In Behavior research methods
Language is an advanced cognitive function of humans, and verbs play a crucial role in language. To understand how the human brain represents verbs, it is critical to analyze what knowledge humans have about verbs. Thus, several verb feature datasets have been developed in different languages such as English, Spanish, and German. However, there is still a lack of a dataset of Chinese verbs. In this study, we developed a semantic feature dataset of 1140 Chinese Mandarin verbs (CVFD) with 11 dimensions including verb familiarity, agentive subject, patient, action effector, perceptual modality, instrumentality, emotional valence, action imageability, action complexity, action intensity, and the usage scenario of action. We calculated the semantic features of each verb and the correlation between dimensions. We also compared the difference between action, mental, and other verbs and gave some examples about how to use CVFD to classify verbs according to different dimensions.
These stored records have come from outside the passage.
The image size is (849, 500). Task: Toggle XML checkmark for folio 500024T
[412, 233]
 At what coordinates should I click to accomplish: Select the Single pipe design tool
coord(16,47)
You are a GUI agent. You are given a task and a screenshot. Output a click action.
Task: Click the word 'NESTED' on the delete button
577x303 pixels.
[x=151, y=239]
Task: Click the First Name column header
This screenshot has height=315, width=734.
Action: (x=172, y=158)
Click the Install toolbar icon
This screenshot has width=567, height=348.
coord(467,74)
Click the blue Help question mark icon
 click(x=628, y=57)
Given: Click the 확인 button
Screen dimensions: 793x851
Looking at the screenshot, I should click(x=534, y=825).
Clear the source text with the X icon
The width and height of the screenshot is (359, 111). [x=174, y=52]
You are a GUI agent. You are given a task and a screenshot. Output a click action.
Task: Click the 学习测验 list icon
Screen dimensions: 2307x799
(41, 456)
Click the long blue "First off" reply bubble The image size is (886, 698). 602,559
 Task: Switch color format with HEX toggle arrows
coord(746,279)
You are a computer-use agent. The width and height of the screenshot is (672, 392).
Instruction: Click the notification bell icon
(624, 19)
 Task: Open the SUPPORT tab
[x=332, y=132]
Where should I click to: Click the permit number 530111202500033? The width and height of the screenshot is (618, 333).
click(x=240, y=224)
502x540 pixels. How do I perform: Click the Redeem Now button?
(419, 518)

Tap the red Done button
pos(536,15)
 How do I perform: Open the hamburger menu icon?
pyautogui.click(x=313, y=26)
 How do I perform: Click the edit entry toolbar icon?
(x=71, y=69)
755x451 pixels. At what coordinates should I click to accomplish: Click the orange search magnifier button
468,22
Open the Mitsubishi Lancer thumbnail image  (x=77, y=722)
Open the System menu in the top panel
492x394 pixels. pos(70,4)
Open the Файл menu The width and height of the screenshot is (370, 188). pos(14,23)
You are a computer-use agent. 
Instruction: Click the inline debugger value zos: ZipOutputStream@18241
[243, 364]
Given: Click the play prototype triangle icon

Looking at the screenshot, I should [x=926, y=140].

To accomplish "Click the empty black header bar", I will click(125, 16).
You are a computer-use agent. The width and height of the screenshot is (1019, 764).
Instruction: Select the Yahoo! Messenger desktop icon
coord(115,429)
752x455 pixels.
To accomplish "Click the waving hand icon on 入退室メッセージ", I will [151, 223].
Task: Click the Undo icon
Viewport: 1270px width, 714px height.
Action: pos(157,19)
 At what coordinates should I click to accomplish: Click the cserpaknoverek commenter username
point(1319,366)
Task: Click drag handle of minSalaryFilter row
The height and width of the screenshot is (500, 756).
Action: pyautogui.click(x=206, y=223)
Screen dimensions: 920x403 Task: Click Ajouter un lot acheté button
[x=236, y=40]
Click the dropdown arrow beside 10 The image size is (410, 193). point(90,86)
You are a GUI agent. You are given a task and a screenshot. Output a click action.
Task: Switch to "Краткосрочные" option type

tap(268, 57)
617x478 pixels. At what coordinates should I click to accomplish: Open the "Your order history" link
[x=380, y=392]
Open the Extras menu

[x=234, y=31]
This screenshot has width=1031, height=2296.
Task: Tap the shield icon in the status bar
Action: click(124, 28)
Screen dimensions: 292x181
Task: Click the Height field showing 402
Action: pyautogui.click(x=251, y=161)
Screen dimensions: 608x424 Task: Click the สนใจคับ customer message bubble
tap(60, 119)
Finally, we discussed the potential applications of CVFD in the fields of neuroscience, psycholinguistics, cultural differences, and artificial intelligence. All the data can be found at https://osf.io/pv29z/ .
Deng Yaling, Li Jiwen, Niu Minglu, Wang Ye, Fu Wenlong, Gong Yanzhu, Ding Shuo, Li Wenyi, He Wei, Cao Lihong
2023-Jan-09
CVFD, Chinese verbs, Semantic features, Verb classification